- RADARSAT Constellation (2019-)
The RADARSAT-1 project consisted of collaboration between the Canadian federal government and provinces, the United States, and the private sector. RADARSAT-1 was launched by NASA on November 4, 1995, although it was owned and controlled by the Canadian Space Agency. The project had a projected lifetime of 5 years, but operated for 18 years before failing in 2013. The goal of this project was to produce a satellite for earth observation by way of a Synthetic Aperture Radar, which is an advanced radar sensor and powerful microwave instrument capable of producing high quality images of the Earth during day or night and across a wide range of weather conditions including cloud cover, smoke, and haze. As a result of the versatility of RADARSAT-1, it has proven highly beneficial to both commercial and scientific users.
RADARSAT-2 was constructed with several improvements over the RADARSAT-1 project, making it one of the most advanced radar imaging satellites in the world. Some of the improvements over RADARSAT-1 include increased spatial resolution, multiple polarization filters, solid state recorders, and GPS receivers on board.
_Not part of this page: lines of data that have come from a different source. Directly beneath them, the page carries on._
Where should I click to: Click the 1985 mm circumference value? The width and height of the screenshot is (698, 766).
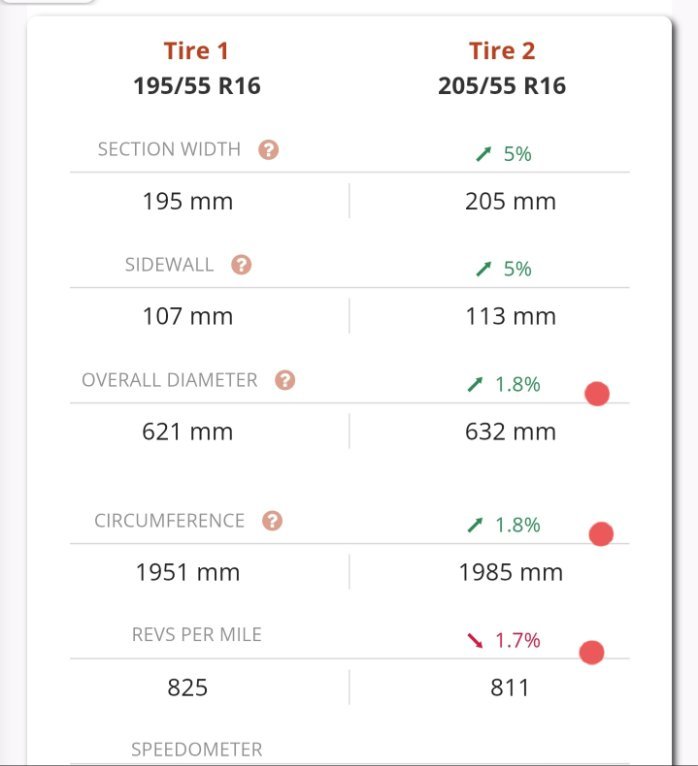510,572
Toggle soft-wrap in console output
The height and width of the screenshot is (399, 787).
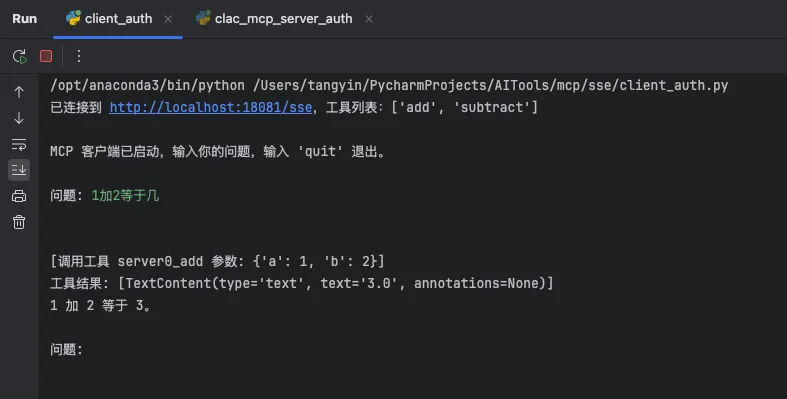(x=19, y=144)

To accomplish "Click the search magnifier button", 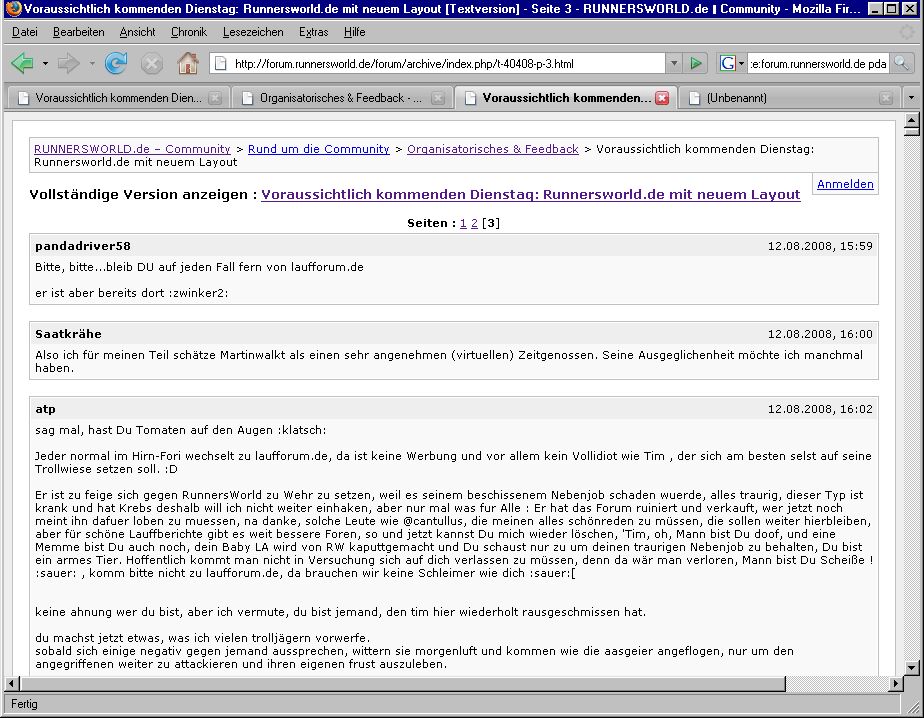I will point(901,63).
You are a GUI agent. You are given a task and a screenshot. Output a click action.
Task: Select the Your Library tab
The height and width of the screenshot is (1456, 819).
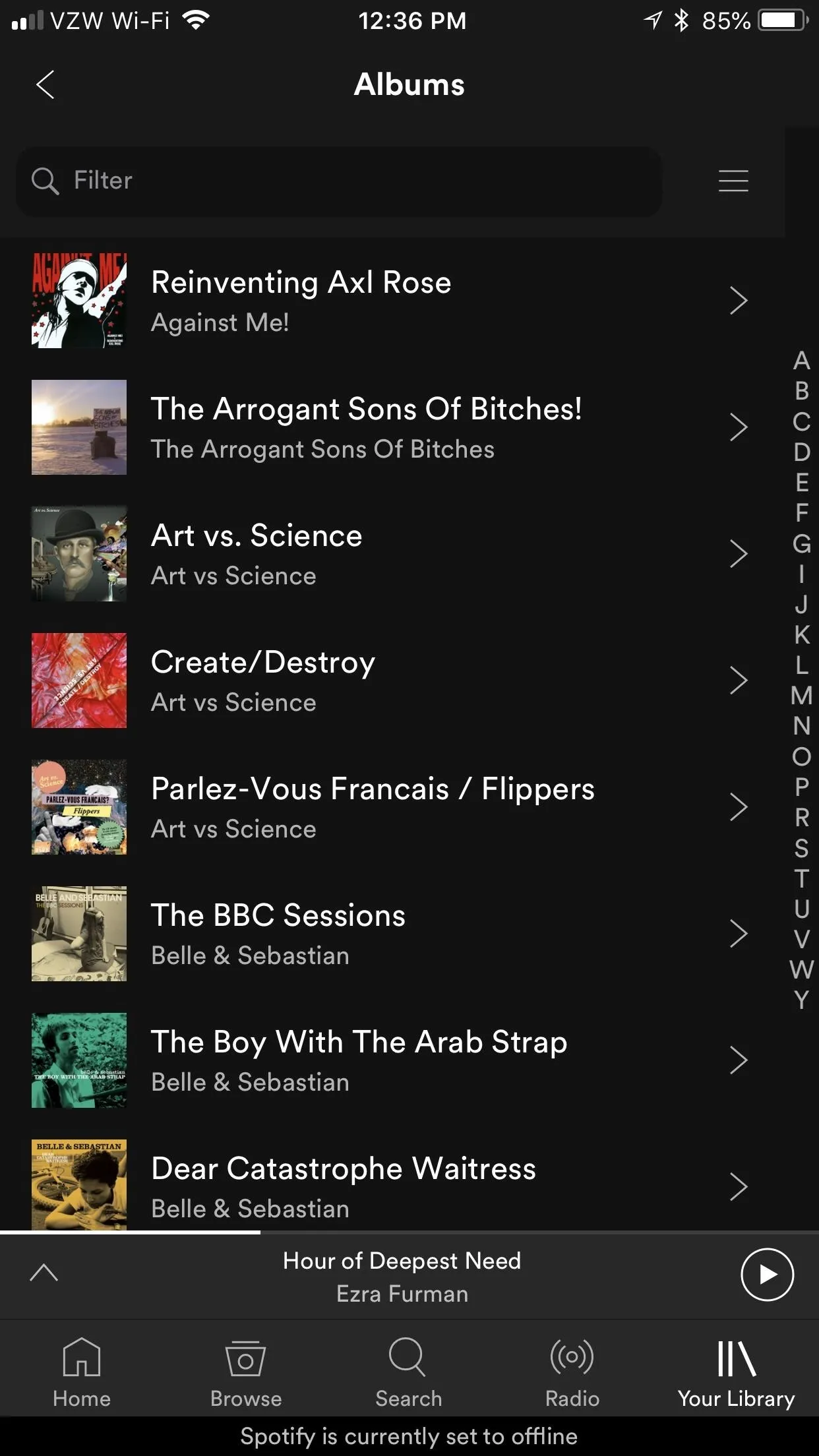click(736, 1372)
Main article: RADARSAT Constellation
RADARSAT Constellation was constructed in order to make improvements on the previous model (RADARSAT-2). This rendition will use a constellation of three small satellites to provide greater coverage while minimizing service interruptions. This system allows for one of the three satellites to pass over an exact location every 4 days in comparison to the 24 day time frame of its predecessors. RADARSAT Constellation has an orbit around Earth at 600km making a full pass every 96 minutes with each of the three satellites separated by a span of 32 minutes. The mission aims to aide with disaster management as well as monitor ecosystems.
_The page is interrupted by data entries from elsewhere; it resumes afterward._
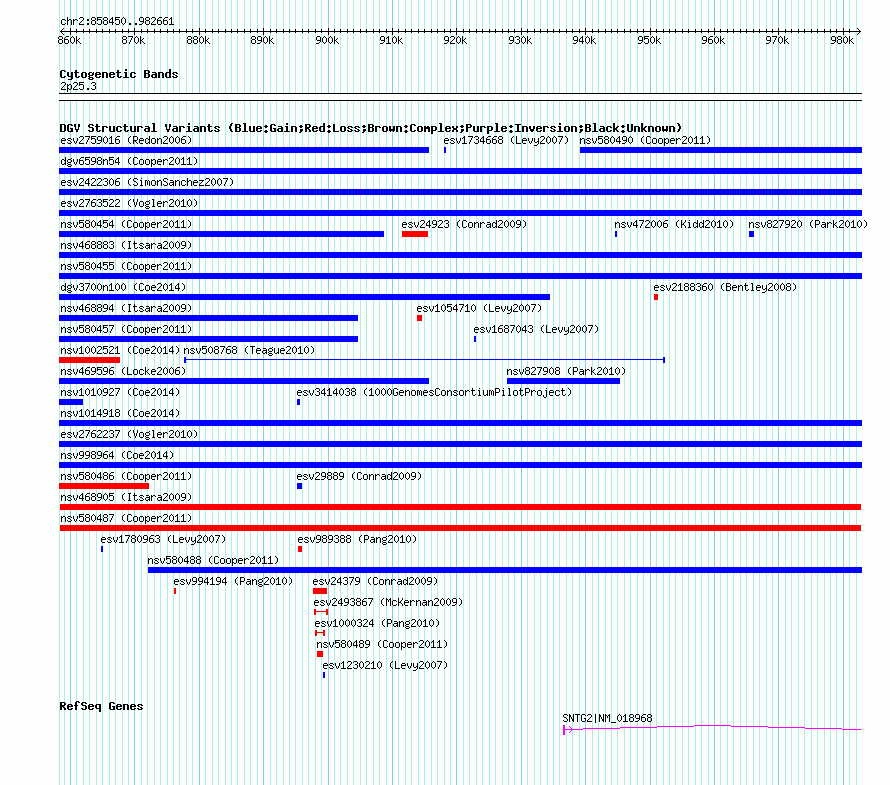Viewport: 890px width, 785px height.
Task: Open the nsv508768 (Teague2010) variant label
Action: pyautogui.click(x=249, y=350)
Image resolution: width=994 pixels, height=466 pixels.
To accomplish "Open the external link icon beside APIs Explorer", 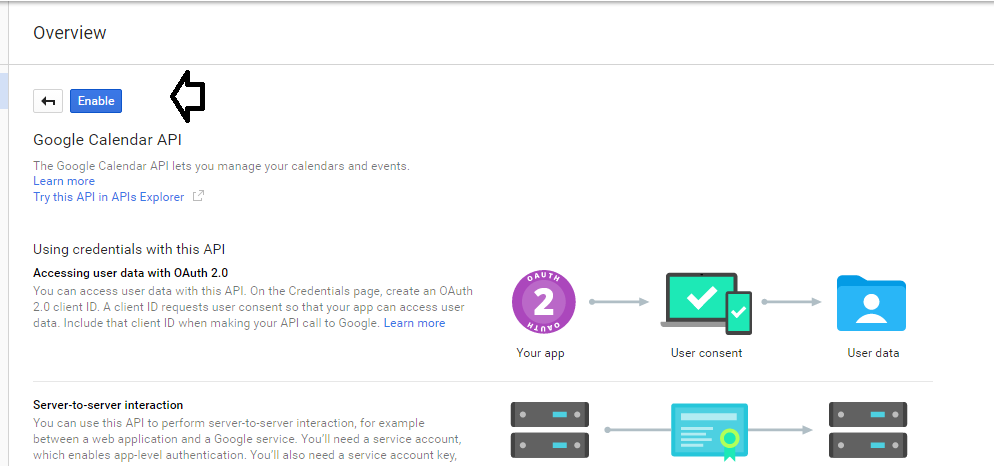I will [198, 196].
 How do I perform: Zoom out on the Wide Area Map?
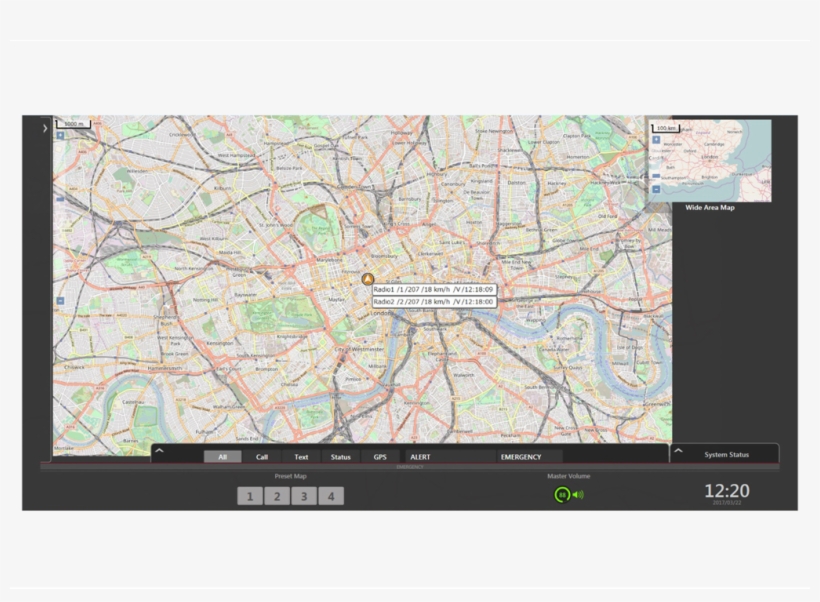[x=656, y=188]
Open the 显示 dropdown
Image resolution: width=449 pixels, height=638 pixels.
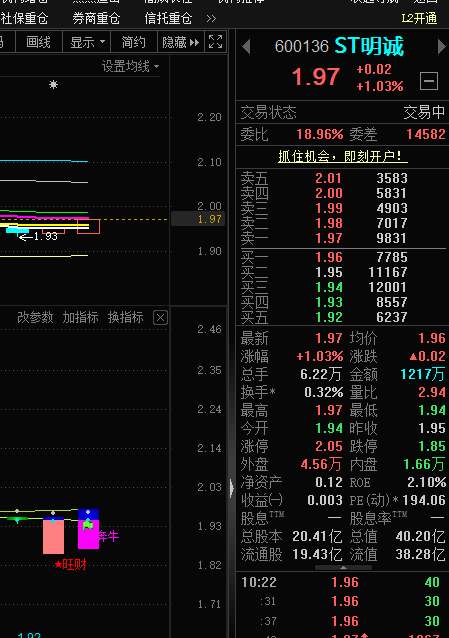[x=87, y=42]
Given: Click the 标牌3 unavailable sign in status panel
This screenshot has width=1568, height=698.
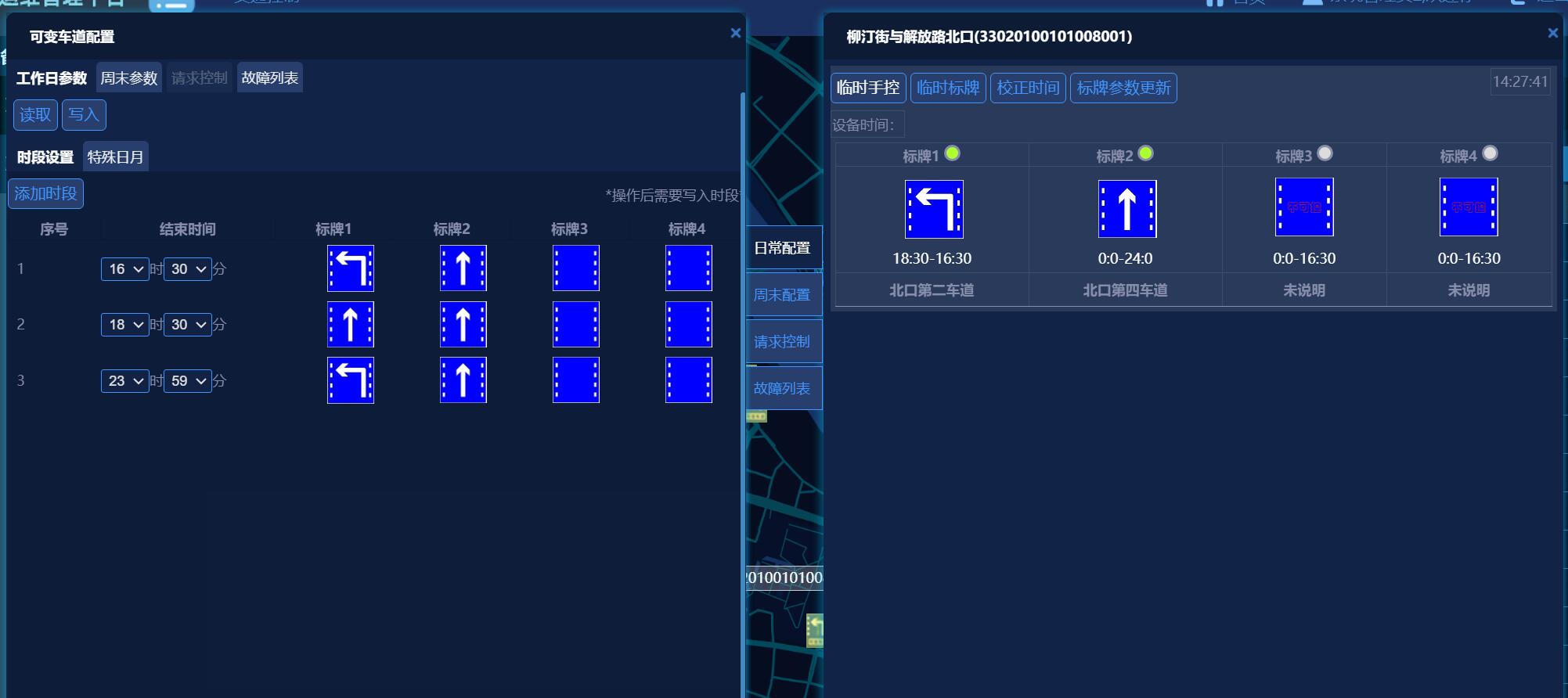Looking at the screenshot, I should coord(1304,207).
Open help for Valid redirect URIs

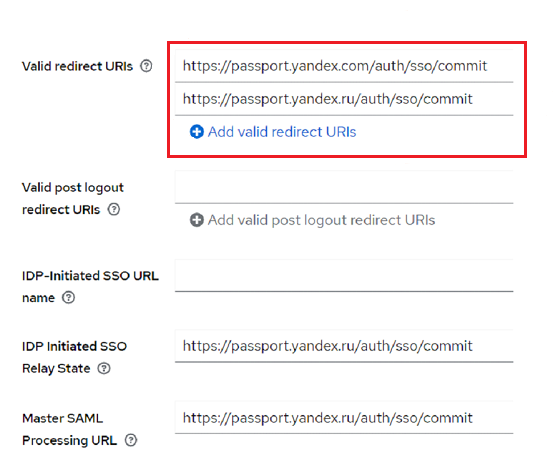click(x=146, y=66)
RADARSAT International (RSI) was formed in 1989 to market, process, and distribute data from RADARSAT-1. It was owned by a consortium of aerospace companies consisting of MDA, Spar Aerospace, COM DEV International, and Lockheed Martin.
RSI provided Earth-observation data and derived information products from RADARSAT-1 along with data from other commercially available Earth-observation satellites including Landsat 4, Landsat 5, Landsat 7, IKONOS, IRS, ERS, QuickBird, and ENVISAT.
MDA GSI holds the operating license for RADARSAT-2 under contract from the Canadian Space Agency.
Main users of RADARSAT data
The Canadian Ice Service (CIS) is one of the largest processors of the RADARSAT data. Once the CIS has processed the data at the Canadian Center for Data Processing (CCTD) in Gatineau, Quebec, it is then provided to clients such as the Canadian Coast Guard (CCG). Since RADARSAT data is readily available in near-real time, it is one of the best source of information to use for coastal monitoring, ship detection and maritime ice navigation.